Now there are so many options.. at least for popular languages. Graded input is what I would recommend. What's more important than anything is that it's interesting. And it's important not to fall in the trap of learning about a language instead of actually learning the language. The former is easy, and interesting.. but won't teach you the language.


I just wrote this in another comment, but the hardest part of language learning is the daily practice.

Learning how the language works is the easy part. But only through the daily practice part do you develop the skills to read, write, and speak on the fly.

So the question comes down to: what are you willing to do every day to get that practice in? Especially when you're a noob well under the level needed to do (or stay interested in) more interesting things like read the news.

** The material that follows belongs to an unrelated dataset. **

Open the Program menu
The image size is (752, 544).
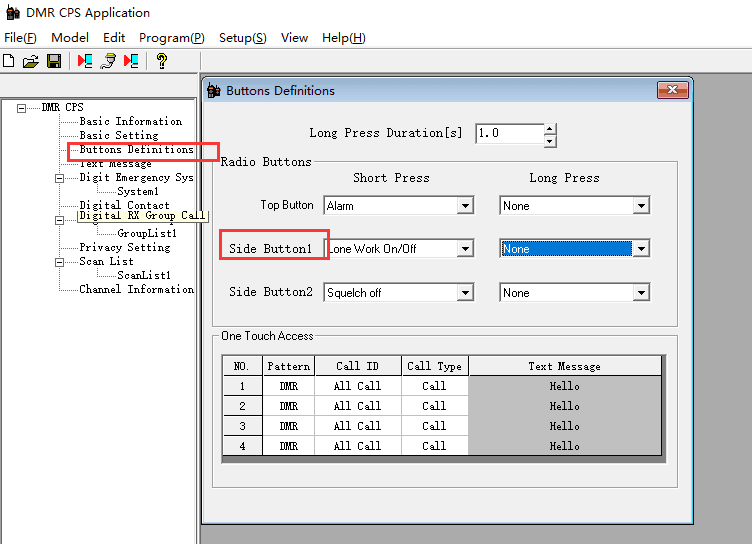[x=171, y=37]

That's what Duolingo helps people with. And it's already compatible with the things you mention, like reading comics.

You might be falling into the trap of looking at people who aren't motivated to do anything but use one app on their phone and then pretending they'd otherwise have the motivation to learn through an ideal you have that requires more motivation.

When I started Duolingo I didn't even see myself as someone who would or could learn a language, so trying to read comics in Spanish was never on the table (much less a phrasebook, ugh), not an alternative that Duolingo was shutting down. Yet after months I realized I could incidentally read BBC Mundo. I'd wager most people are in this camp since Duolingo is such a "might as well" opportunity very much unlike your proposed alternatives where you assume everyone is super motivated.


Daily practice is very important, yes, but languages are genuinely difficult beasts on their own.

Thousands of words and grammar rules that you need to grasp real time. Just mindless or Duolingo-ish daily practice doesn't take you nearly there.


Also every time Duolingo comes up people criticize it based on where the free tier was years ago.